The present study, focused on the two brain areas (hippocampus & cerebral cortex). It was designed to investigate the two possible mechanisms involved in lead neurotoxicity and the potential protective effects of α-Lipoic acid (α-LA), as an antioxidant against lead-induced neurotoxicity.
α-Lipoic acid has been reported to be highly effective in improving the thiol capacity of the cells and in reducing lead-induced neurotoxicity. In this study, forty adults healthy male albino rats (130 ± 10 g) were used and divided into five equal groups (eight rats in each) as follows: (GPI ) Normal control group (C); rats were enrolled as a normal blank control group: (GPII) Initiation group (Lead acetate, Pb2+ ,control group) (A); rats were injected intraperitoneal (i.p.) once per day in a dose of 20 mg/kg.b.wt for two weeks: (GPIII) Treatment group (α-Lipoic acid control group) (B); rats were injected (i.p.) daily with α-LA (20 mg/kg.b.wt) for three weeks: (GPIV) Pre-initiation treatment group (prophylactic group) (D); rats were injected (i.p.) per day with α-Lipoic acid (20 mg/kg.b.wt) for one week and then for another two weeks received the above mentioned doses of lead acetate together with the same dose of α-Lipoic acid: (GpV) Post-initiation treatment group (therapeutic group) (E); male rats were injected (i.p.) once per day with lead acetate for two weeks then were injected (i.p.) daily with α-Lipoic acid for successive three weeks with the above-mentioned dose. At the propitiate experimental periods rats from each group were killed by sudden decapitation and then brain tissues were immediately collected for experiments.

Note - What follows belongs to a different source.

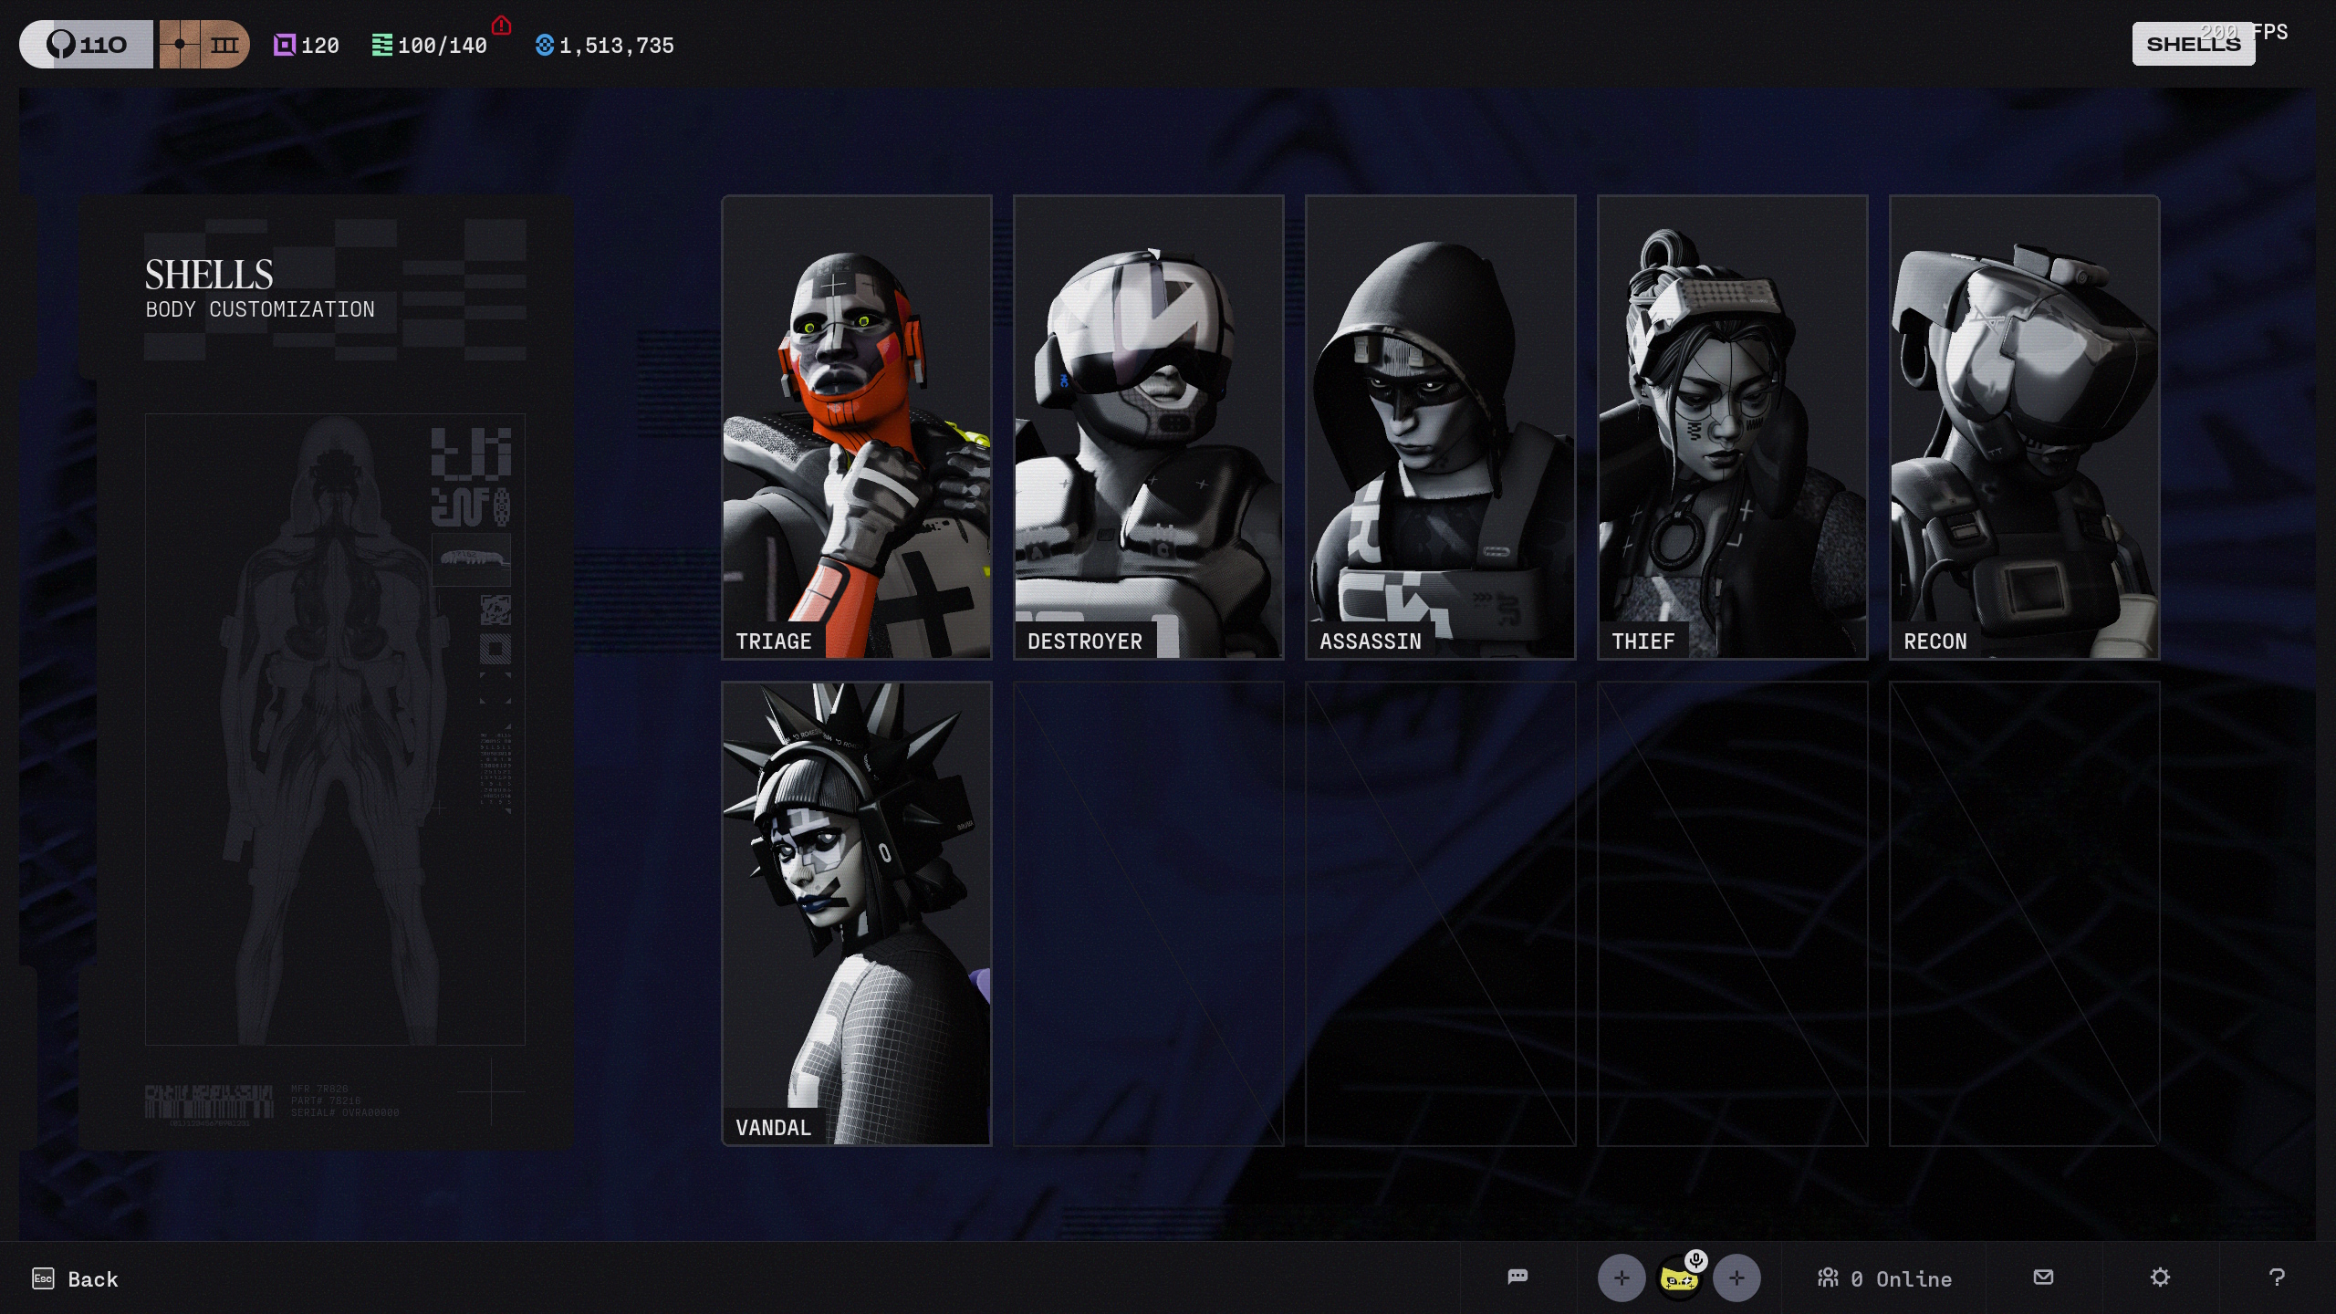
Task: Open the chat bubble icon
Action: pyautogui.click(x=1517, y=1277)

The levels of lipid peroxidation as malondialdehyde (MDA), protein carbonyl content (PCC), reduced glutathione (GSH), nitrite/nitrate (NO), also, the activity of acetylcholinesterase (AChE), norepinephrine (NE), dopamine (DA), serotonin (5- HT) and the change in the energy content measured as adenosine triphosphate (ATP) were estimated in the selected brain regions (hippocampus & cerebral cortex) of adult male albino rats in the different groups. In addition, the effect of lead acetate exposure on spatial learning and memory in Morris Water Maze (MWM) was determined. These altered biochemical variables were supported by histopathological examinations.

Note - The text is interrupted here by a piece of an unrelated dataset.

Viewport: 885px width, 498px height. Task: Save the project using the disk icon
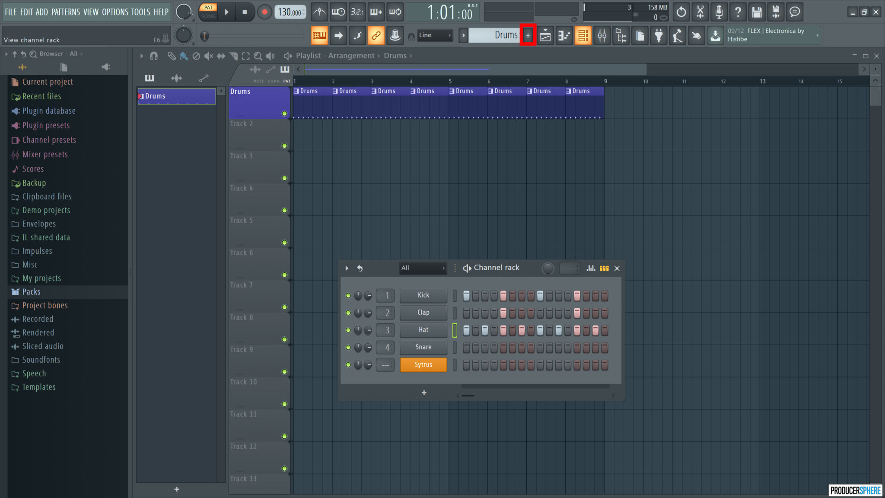tap(756, 12)
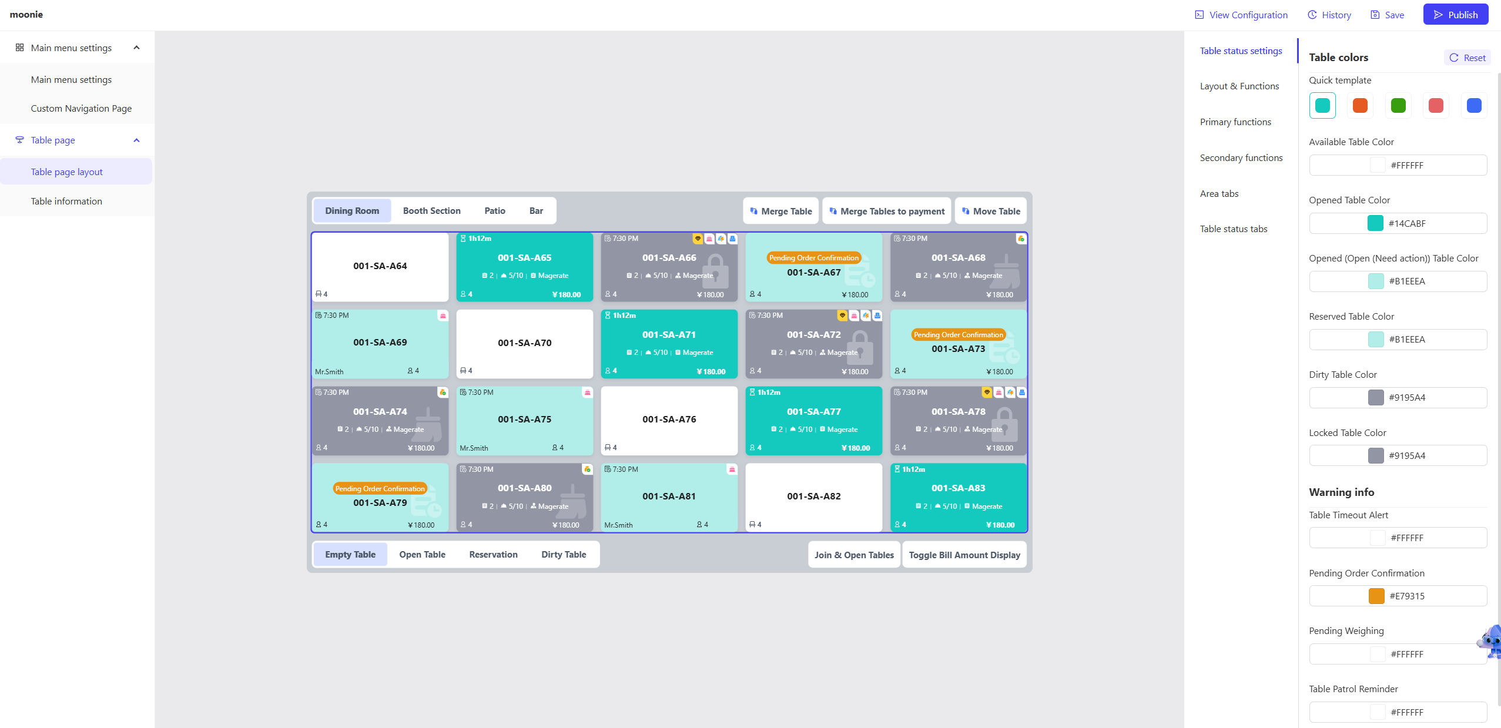Switch to the Booth Section tab
Screen dimensions: 1501x728
[x=431, y=210]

Results showed that administration of Pb2+ (Lead acetate) leading to enhancement of lipid peroxidation MDA, PCC in brain regions with a concomitant reduction in GSH levels, NO production, and AChE activity. In addition, the levels of NE, DA, 5- HT and ATP were decreased in the brain regions. However, the administration of α-LA showed a protective effect against lead acetate induced neurotoxicity. Rats treated with α-LA showed a corresponding decrease in brain lipid peroxidation MDA and PCC. Furthermore, there was an increase in brain GSH level, NO production, AChE activity and the levels of NE, DA & 5- HT and ATP.
Behavior data showed that Pb2+ exposure impaired spatial learning assessed in MWM and there was a significant day’s effect with significant differences between control and lead acetate groups and treated animals with α-Lipoic acid. Also, rats exposed to Pb2+ had higher platform location latency than the control group during probe trial (p < 0.05). Groups treated with α-Lipoic acid showed that α-LA can reverse cognitive dysfunction, (MWM) test, observed in rats treated with Lead acetate and improves performance on memory tasks.
Finally, histological studies showed that Pb2+ caused degeneration of neurons and pyknosis in the brain of rats. Rats treated with α-Lipoic acid revealed an improvement in histopathological alteration induced by Lead acetate.
The data showed that α-LA has a good effect when administered as a therapeutic drug more than as a prophylactic one.